Another source of variability is traffic lights. Traffic lights are discrete: they’re red or green, and a bus that misses the light will be delayed by a full phase, which in New York means about 45 seconds (and in Bangkok means 3 or even 5 minutes). Giving buses signal priority even in its weakest form entails lengthening the green phase in the direction the bus travels in for a few seconds to let a bus through and avoid making it wait a full red phase. This would keep a lid on the maximum variability that a single intersection can produce. Note also that it’s very easy for a bus to be delayed at two successive intersections, for example if traffic is such that it’s a hair slower than usual, forcing it to miss two lights in rapid succession. In this case, 1.5-minute initial delays are routine, setting up bunching later.
4.4. Dispatch buses to maintain even headways at terminals
The most brutal way to eliminate bunching is to have dispatchers tell bus drivers to sit still for a few minutes if the bus either behind or ahead of them is too far behind. The subway in New York would do that to the trains to maintain something that to a manager at control center looked like even headways (“wait assessment”), which multiple independent sources have told me is responsible for falling subway speeds and increased delays. This brutal approach is unlikely to provide better service to riders.
However, telling bus drivers to sit still to maintain even headways has no such downside when it is done at the terminus of the bus route. At most, agencies would have to pay bus drivers some overtime, which is probably swamped by the positive effect reducing bunching has on ridership (or for that matter the fact that reducing bunching permits the transit agency to provide the same effective frequency with fewer service-hours).
4.5. More empirical research is needed
This section is a lot less quantitative than sections 1, 2, and 3, owing to the fact that we are stepping away from strict modeling.

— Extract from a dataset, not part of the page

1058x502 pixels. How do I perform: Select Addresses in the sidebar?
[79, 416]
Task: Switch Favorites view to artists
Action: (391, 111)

While quantifying the effect of low floors, more doors, bigger buses, and prepayment is easy within the confines of the model, quantifying the initial shock to ridership discussed in subsection 4.3 is more difficult. There is a range of plausible shocks, and the serious questions to ask are along the lines of “what is the 90% confidence interval of the travel time on each segment?”.
The literature review I’ve done for signal priority in particular is not comprehensive, but suggestive that there is no research yet in that direction. Figuring out exactly how common initial delays are and which treatments can reduce them by how much must be the next step.